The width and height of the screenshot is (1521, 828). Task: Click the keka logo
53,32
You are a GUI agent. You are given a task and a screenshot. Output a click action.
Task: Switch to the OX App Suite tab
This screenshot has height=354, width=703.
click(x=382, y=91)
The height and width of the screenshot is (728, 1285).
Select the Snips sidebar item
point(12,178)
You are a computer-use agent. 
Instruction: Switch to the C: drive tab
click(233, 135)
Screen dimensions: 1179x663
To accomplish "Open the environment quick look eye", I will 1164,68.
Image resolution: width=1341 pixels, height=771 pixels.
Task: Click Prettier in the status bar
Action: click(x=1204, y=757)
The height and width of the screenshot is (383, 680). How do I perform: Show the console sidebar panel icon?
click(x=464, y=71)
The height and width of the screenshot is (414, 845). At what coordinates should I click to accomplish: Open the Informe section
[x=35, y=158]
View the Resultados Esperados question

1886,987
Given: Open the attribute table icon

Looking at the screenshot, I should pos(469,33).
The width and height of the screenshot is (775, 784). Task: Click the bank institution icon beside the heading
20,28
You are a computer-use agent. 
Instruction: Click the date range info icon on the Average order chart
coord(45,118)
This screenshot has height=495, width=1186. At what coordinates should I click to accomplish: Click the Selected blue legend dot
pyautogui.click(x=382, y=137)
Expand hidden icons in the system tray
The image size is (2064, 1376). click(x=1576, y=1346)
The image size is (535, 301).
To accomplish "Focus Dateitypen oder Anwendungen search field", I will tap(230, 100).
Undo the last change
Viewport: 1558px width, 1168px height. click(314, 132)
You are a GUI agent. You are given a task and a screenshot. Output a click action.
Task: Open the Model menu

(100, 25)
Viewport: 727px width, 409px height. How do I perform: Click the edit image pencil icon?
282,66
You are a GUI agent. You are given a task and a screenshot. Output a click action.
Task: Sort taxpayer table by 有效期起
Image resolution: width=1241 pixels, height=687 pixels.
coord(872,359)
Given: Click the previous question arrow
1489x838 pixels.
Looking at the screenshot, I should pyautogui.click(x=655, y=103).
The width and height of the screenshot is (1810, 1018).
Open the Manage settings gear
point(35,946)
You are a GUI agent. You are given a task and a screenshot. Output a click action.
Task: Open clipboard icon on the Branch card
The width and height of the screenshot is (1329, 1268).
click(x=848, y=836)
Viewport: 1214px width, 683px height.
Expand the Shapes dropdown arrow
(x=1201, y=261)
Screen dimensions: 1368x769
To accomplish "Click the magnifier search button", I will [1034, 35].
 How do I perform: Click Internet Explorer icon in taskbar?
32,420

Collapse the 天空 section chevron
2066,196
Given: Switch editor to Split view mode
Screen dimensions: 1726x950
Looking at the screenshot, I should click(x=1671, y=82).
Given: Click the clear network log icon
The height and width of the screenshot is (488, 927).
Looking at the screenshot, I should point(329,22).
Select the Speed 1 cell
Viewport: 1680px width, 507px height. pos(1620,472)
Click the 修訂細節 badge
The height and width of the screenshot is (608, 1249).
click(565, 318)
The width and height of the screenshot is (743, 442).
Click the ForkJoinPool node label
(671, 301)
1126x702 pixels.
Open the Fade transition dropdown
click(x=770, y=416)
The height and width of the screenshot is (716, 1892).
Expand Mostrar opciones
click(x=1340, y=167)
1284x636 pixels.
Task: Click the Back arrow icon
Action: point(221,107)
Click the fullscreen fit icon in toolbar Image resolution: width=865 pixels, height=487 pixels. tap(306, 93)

* * *

Required action:
Each record above has to be repeated word for word.

Solution to this exercise:
The width and height of the screenshot is (1521, 828). Task: Click the keka logo
53,32
You are a GUI agent. You are given a task and a screenshot. Output a click action.
Task: Switch to the OX App Suite tab
This screenshot has height=354, width=703.
click(x=382, y=91)
The height and width of the screenshot is (728, 1285).
Select the Snips sidebar item
point(12,178)
You are a computer-use agent. 
Instruction: Switch to the C: drive tab
click(233, 135)
Screen dimensions: 1179x663
To accomplish "Open the environment quick look eye", I will 1164,68.
Image resolution: width=1341 pixels, height=771 pixels.
Task: Click Prettier in the status bar
Action: click(x=1204, y=757)
The height and width of the screenshot is (383, 680). How do I perform: Show the console sidebar panel icon?
click(x=464, y=71)
The height and width of the screenshot is (414, 845). At what coordinates should I click to accomplish: Open the Informe section
[x=35, y=158]
View the Resultados Esperados question

1886,987
Given: Open the attribute table icon

Looking at the screenshot, I should pos(469,33).
The width and height of the screenshot is (775, 784). Task: Click the bank institution icon beside the heading
20,28
You are a computer-use agent. 
Instruction: Click the date range info icon on the Average order chart
coord(45,118)
This screenshot has height=495, width=1186. At what coordinates should I click to accomplish: Click the Selected blue legend dot
pyautogui.click(x=382, y=137)
Expand hidden icons in the system tray
The image size is (2064, 1376). click(x=1576, y=1346)
The image size is (535, 301).
To accomplish "Focus Dateitypen oder Anwendungen search field", I will tap(230, 100).
Undo the last change
Viewport: 1558px width, 1168px height. click(314, 132)
You are a GUI agent. You are given a task and a screenshot. Output a click action.
Task: Open the Model menu

(100, 25)
Viewport: 727px width, 409px height. How do I perform: Click the edit image pencil icon?
282,66
You are a GUI agent. You are given a task and a screenshot. Output a click action.
Task: Sort taxpayer table by 有效期起
Image resolution: width=1241 pixels, height=687 pixels.
coord(872,359)
Given: Click the previous question arrow
1489x838 pixels.
Looking at the screenshot, I should pyautogui.click(x=655, y=103).
The width and height of the screenshot is (1810, 1018).
Open the Manage settings gear
point(35,946)
You are a GUI agent. You are given a task and a screenshot. Output a click action.
Task: Open clipboard icon on the Branch card
The width and height of the screenshot is (1329, 1268).
click(x=848, y=836)
Viewport: 1214px width, 683px height.
Expand the Shapes dropdown arrow
(x=1201, y=261)
Screen dimensions: 1368x769
To accomplish "Click the magnifier search button", I will [1034, 35].
 How do I perform: Click Internet Explorer icon in taskbar?
32,420

Collapse the 天空 section chevron
2066,196
Given: Switch editor to Split view mode
Screen dimensions: 1726x950
Looking at the screenshot, I should click(x=1671, y=82).
Given: Click the clear network log icon
The height and width of the screenshot is (488, 927).
Looking at the screenshot, I should point(329,22).
Select the Speed 1 cell
Viewport: 1680px width, 507px height. pos(1620,472)
Click the 修訂細節 badge
The height and width of the screenshot is (608, 1249).
click(565, 318)
The width and height of the screenshot is (743, 442).
Click the ForkJoinPool node label
(671, 301)
1126x702 pixels.
Open the Fade transition dropdown
click(x=770, y=416)
The height and width of the screenshot is (716, 1892).
Expand Mostrar opciones
click(x=1340, y=167)
1284x636 pixels.
Task: Click the Back arrow icon
Action: point(221,107)
Click the fullscreen fit icon in toolbar Image resolution: width=865 pixels, height=487 pixels. tap(306, 93)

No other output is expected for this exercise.